U2 actúa en el evento de Apple en el Centro Flint de Cupertino, California Ampliar foto
U2 actúa en el evento de Apple en el Centro Flint de Cupertino, California EFE

Solía preguntarse Bono, el controvertido frontman (y letrista) de U2, si la banda mantendría relevancia musical tras el bajón de ventas que, para sus estándares, significó No line on the horizon (2009). El dilema concluye más de un lustro después, con estas 11 canciones de inocencia sucesivamente aplazadas, rehechas y retituladas (se iban a llamar Songs of ascent): el grupo irlandés resulta tan relevante como la cifra de 500 millones de clientes de iTunes a los que se ha regalado su nuevo disco. Otra cosa es la trascendencia en términos musicales.

Dejando al margen la polémica sobre la distribución de mayor alcance de la historia (ya sea el eliminar la voluntad o abaratar el arte) Songs of innocence supone un repunte respecto a las dos insípidas entregas previas del cuarteto. Pero pequeño. Al menos, esta colección zarpa más concreta en objetivos, sobre todo en su unidad temática. Epifanías juveniles, tanto vitales como musicales, protagonizan las letras de Bono, pero eso no libra al disco del aroma a naftalina. Los riesgos quedaron atrás, en la experimentación de los noventa, y U2 carece hoy de su feroz insolencia de los ochenta. Se trata de más de lo mismo, aunque esta vez los himnos lleguen con descaro pop. Porque al prestigioso alquimista Danger Mouse se han unido en los controles nombres de comercialidad garantizada: Paul Epworth (Adele, Coldplay) o Ryan Tedder (Jennifer Lopez, Adele).

El engendro inicial con el que se celebra el descubrimiento del punk por parte de unos U2 adolescentes, The miracle (of Joey Ramone), carece de imperdibles: es su típica pieza bombástica, y el riff glam, los coros y el estribillo van cada uno por libre. Rectifican con la menos ambiciosa Every breaking wave, para a continuación firmar una de las pocas cimas del disco, California (There is no end to love). Alejada de los tics grandilocuentes y con un homenaje al Barbara Ann de los Beach Boys, supone una grácil reflexión sobre el paso del tiempo.

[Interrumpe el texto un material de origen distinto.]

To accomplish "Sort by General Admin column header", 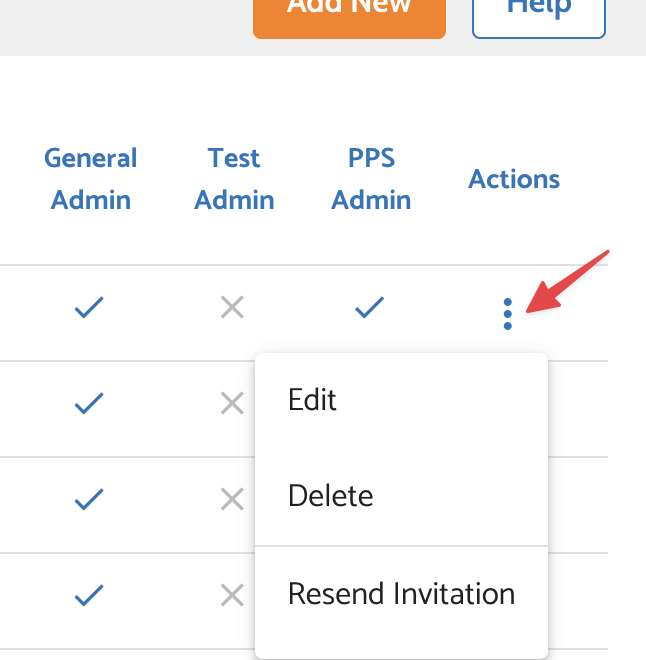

Las guitarras acústicas dominan Song for someone (única aparición como productor del viejo compinche Flood), y su romanticismo folk no esquiva los estereotipos. Bono vuelve a recordar a su madre, fallecida cuando era muy crío, en Iris (Hold me close), pero todo el sentimiento lo desbarata con su berreo de pretensiones catárticas. El falsete y un bajo funk propulsan Volcano, donde chirría el coro. Y qué pena lo de Raised by wolves: su estribillo vacuo y teatral se carga las buenas maneras narrativas que rememoran la tragedia de un atentado.

Mejores memorias de infancia pueblan Cedarwood Road, marco de uno de los varios destellos con las seis cuerdas a cargo de The Edge. Para entonces, hace ya un rato que Ryan Tedder ha desaparecido de los créditos. Y coincidencia o no, la recta final alberga la fase más apreciable del álbum. Hay contención de base synth pop (Sleep like a baby tonight), elegancia para aludir a la vertiente reggae de The Clash (This is where you can reach me now) y un tratamiento etéreo de los conflictos vía cuerdas y la voz de Lykke Li (The troubles). Aun así, el conjunto se adhiere, pero apenas deja poso.